Pallikal, the 22-year-old world No10, confirmed: “We really upped our game in the second.
“Joshana and I have had a lot of doubles practice – we have an understanding. We know each other’s game and I think that showed. We really enjoy doubles and I think a lot of people don’t.
“We’re really looking to get to the final.”
The Mixed Doubles event is also heading towards a last 16 knockout round, but a further qualifying matches will take place on Thursday.
Scottish interest is still riding high in both the men’s and mixed events – led by Alan Clyne, the world No35 from Edinburgh. The Scottish number one partnered Frania Gillen-Buchert to a crucial upset over Delia Arnold & Mohd Nafiizwan Adnan, the No8 seeds from Malaysia, 11-8, 11-10.
“This is my fourth match in two days – it’s quite a schedule,” said Clyne. “And that was a big match – they were seeded above us. We’ve been able to do a lot of practice in the last few days, which has helped.
“Frania didn’t play in the singles so for her it’s doubles, doubles, doubles – which is helping a lot.

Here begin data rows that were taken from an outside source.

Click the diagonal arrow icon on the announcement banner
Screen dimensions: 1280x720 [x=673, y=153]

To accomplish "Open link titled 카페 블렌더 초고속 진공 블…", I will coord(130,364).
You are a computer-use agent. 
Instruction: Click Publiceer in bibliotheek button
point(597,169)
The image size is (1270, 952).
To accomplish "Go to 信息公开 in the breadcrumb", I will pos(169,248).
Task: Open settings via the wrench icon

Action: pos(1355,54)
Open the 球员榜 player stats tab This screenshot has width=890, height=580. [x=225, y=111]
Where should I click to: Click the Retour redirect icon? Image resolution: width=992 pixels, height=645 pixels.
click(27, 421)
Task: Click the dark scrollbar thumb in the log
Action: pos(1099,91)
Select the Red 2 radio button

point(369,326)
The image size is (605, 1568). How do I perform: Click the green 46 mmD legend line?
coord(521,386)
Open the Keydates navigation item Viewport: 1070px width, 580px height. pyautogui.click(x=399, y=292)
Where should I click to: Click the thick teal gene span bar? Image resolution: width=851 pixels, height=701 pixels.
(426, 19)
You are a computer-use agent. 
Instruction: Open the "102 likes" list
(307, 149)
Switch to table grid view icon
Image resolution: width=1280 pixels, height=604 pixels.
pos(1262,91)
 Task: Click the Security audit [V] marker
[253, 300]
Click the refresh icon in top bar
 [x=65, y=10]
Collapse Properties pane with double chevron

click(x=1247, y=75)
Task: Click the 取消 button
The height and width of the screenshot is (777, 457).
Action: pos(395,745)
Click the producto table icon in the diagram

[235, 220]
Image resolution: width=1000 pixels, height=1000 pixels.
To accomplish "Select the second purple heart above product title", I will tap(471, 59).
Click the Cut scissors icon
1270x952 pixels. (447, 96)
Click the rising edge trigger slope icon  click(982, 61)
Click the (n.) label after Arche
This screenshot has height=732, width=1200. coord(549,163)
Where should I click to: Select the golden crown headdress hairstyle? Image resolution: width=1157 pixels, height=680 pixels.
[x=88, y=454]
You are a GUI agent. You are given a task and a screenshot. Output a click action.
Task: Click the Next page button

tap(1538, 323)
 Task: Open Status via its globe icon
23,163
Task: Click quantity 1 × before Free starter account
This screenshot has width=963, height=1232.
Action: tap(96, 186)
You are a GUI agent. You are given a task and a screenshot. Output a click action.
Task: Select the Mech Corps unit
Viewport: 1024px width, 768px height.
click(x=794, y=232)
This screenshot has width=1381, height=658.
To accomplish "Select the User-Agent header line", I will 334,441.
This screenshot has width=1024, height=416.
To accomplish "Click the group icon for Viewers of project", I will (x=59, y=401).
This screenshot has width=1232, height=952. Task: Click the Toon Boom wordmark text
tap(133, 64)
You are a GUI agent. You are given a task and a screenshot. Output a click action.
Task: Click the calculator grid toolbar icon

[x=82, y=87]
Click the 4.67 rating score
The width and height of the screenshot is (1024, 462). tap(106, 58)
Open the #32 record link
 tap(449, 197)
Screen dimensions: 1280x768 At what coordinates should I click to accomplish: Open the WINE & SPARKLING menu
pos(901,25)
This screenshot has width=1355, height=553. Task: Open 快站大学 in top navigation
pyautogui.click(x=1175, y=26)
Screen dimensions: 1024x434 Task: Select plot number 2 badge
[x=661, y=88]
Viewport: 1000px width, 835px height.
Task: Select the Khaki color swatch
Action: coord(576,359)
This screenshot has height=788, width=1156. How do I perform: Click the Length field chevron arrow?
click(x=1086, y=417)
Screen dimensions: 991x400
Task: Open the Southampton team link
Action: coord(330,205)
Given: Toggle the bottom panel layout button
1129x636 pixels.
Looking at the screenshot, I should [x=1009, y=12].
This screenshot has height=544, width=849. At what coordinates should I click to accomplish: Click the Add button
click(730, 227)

“The new format has done wonders for doubles – you can get rewarded for using the front of the court.”
“Alison was able to use some of her drops effectively as she was taking most of the play,” explained world No8 Barker. “We took each rally for what it was and both teams played some good stuff and I thought it was an exciting match.
“We had played them a couple of times over the summer in training squads but today they swapped sides so we had to change our tactics at the last minute.
“That was good for us because usually we are quite particular and regimented in many ways so it was good to come through the match having to change our tactics.
“Ali was the only girl I wanted to play with and I think we play really well together.
“You only have to look at the length of the matches to see that the new format is working. The games are much more exciting – just look at the crowd reaction. I hope it is a step forward.
“It’s so different from what we’re used to – different movement and different tactics. Even though I was playing with my best mate (Daryl Selby) last time in Delhi, I didn’t enjoy it – so I really wanted to enjoy it this time.”